» DATA SUPPLIED
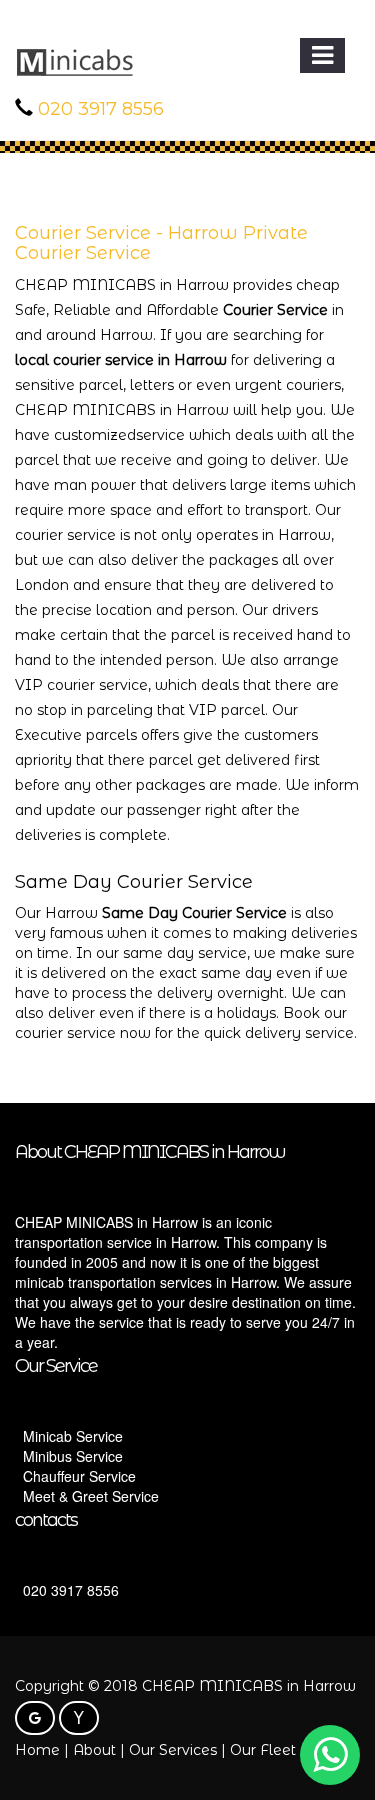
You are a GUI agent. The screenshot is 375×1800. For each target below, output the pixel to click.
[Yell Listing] (79, 1718)
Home (37, 1750)
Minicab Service (73, 1436)
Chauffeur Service (79, 1476)
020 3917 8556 (101, 109)
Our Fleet (263, 1750)
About (94, 1750)
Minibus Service (73, 1456)
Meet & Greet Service (91, 1496)
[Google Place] (35, 1718)
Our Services (173, 1750)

» YOUR INSTRUCTIONS
Find "[Yell Listing] (79, 1718)" in the records. Copy its line and every line after it, exactly, through the last one.

» SOLUTION BELOW
[Yell Listing] (79, 1718)
Home (37, 1750)
Minicab Service (73, 1436)
Chauffeur Service (79, 1476)
020 3917 8556 (101, 109)
Our Fleet (263, 1750)
About (94, 1750)
Minibus Service (73, 1456)
Meet & Greet Service (91, 1496)
[Google Place] (35, 1718)
Our Services (173, 1750)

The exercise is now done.